Consignes:
1 - Recopiez le passage de la page qui commence par « Même si, selon » et se poursuit jusqu'à « pour lire l’article) ».
2 - Selon la page, combien d'exemplaires de sa série Lacan et la boîte de mouchoirs Chris Simon a-t-elle vendus ?

Page:
════════

Interview de Chris Simon, figure de l’autoédition en France

Publié le 13 avril 2014 par Thibaultdelavaud @t_delavaud

Chris Simon est une auteure auto-éditée à succès, qui a vendu plus de 2000 exemplaires de sa série littéraire Lacan et la boîte de mouchoirs. Elle est également une figure de proue des auto-édités en France grâce à son blog et au Mag des Indés, créé il y a peu de temps mais qui connaît déjà un écho retentissant. Je suis très honoré de l’accueillir aujourd’hui sur mon blog pour une interview.  

Chris, tu fais partie des auteurs auto-édités les plus connus et les plus influents. À quoi attribues-tu ton succès et la longévité de ton parcours ?

Tu me l’apprends ! Ça fait plaisir de l’entendre. La longévité est de trois ans J’ai commencé fin 2010 parce que j’avais un compte Amazon.com, iTunes et donc la possibilité de mettre des livres en ligne avant que cela ne soit possible en France.  Je dois dire que jusqu’à 2013 les ebooks en français se vendaient au compte goutte, du reste j’en vendais plus aux Etats-Unis qu’en France, mais j’y ai cru ! Peut-être parce que j’avais des amis auteurs (anglophones) qui vendaient très très bien, peut-être parce que je pressentais un changement profond de notre civilisation, l’ebook n’est qu’un aspect de ce bouleversement, peut-être parce que je suis assez déraisonnable pour croire que l’homme peut changer sa façon d’appréhender, de penser le monde… Au fond, je ne vois pas mon parcours comme un succès, mais plutôt comme une suite de petits échecs à l’issue desquels je continue d’apprendre. J’écris pour le long terme.

Même si, selon moi, l’autoédition et la révolution numérique peinent à prendre toute l’ampleur qu’elles méritent en France, on sent un frémissement depuis quelques mois. Quel avenir vois-tu pour l’autoédition française ?

Je ne prédis malheureusement pas l’avenir. Mais c’est vrai, ça frémit et comme toi j’aimerais que ça décolle un peu plus… Il y a beaucoup de freins à cette progression et je crois sincèrement que les lecteurs n’y sont pour rien. Il suffit de lire le dernier billet de François Bon pour comprendre qui freine ! (cliquer ici pour lire l’article)

════════

Jeu de données:

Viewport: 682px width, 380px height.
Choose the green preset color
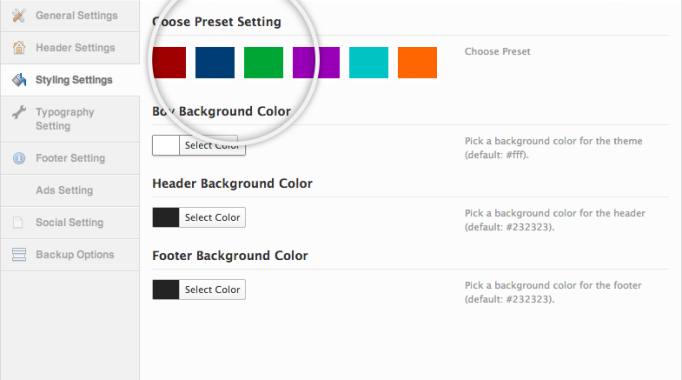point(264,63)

════════

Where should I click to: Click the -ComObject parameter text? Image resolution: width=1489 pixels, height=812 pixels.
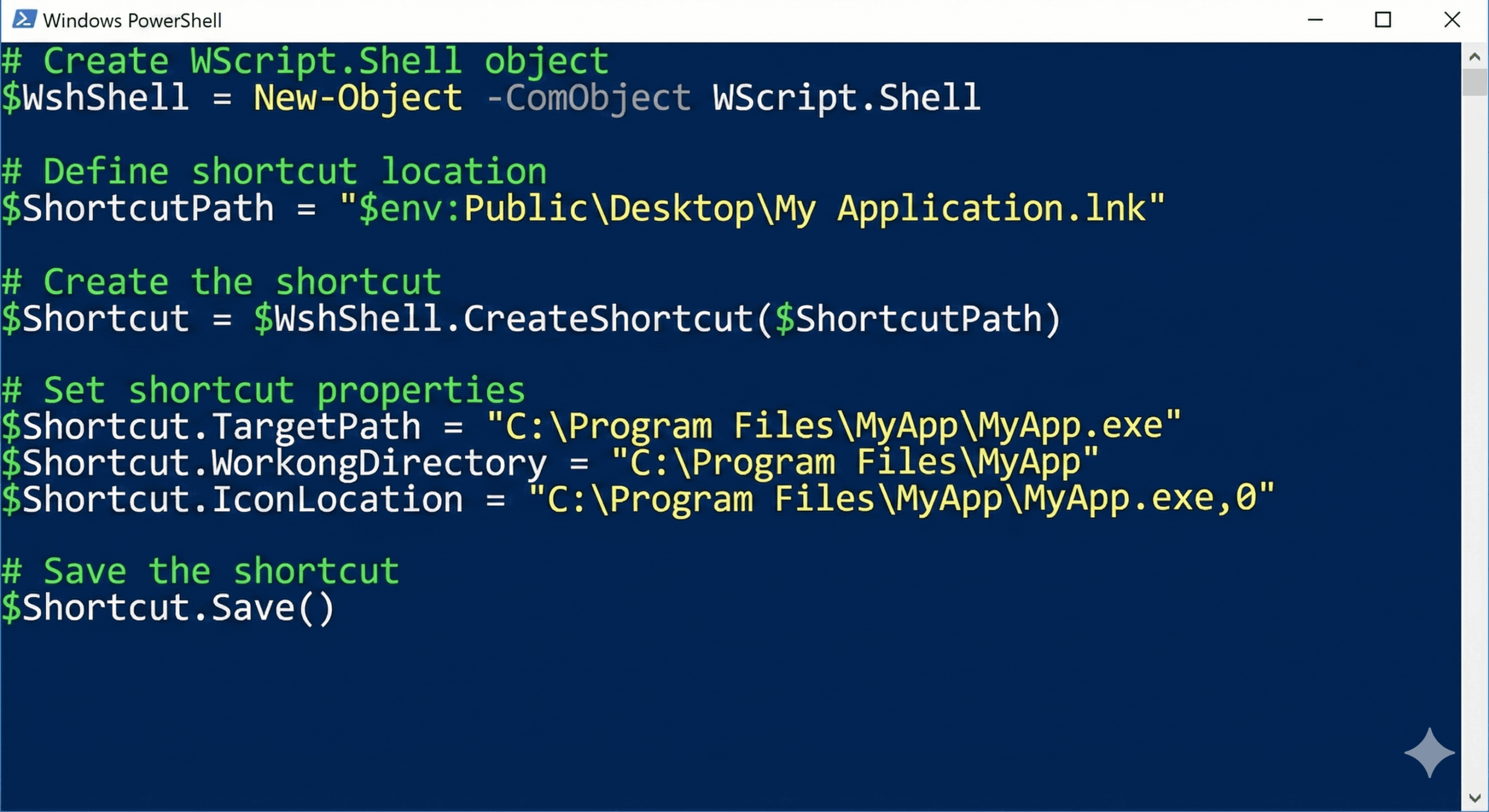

════════

Réponses:
1 -
Même si, selon moi, l’autoédition et la révolution numérique peinent à prendre toute l’ampleur qu’elles méritent en France, on sent un frémissement depuis quelques mois. Quel avenir vois-tu pour l’autoédition française ?

Je ne prédis malheureusement pas l’avenir. Mais c’est vrai, ça frémit et comme toi j’aimerais que ça décolle un peu plus… Il y a beaucoup de freins à cette progression et je crois sincèrement que les lecteurs n’y sont pour rien. Il suffit de lire le dernier billet de François Bon pour comprendre qui freine ! (cliquer ici pour lire l’article)

2 - Plus de 2000 exemplaires.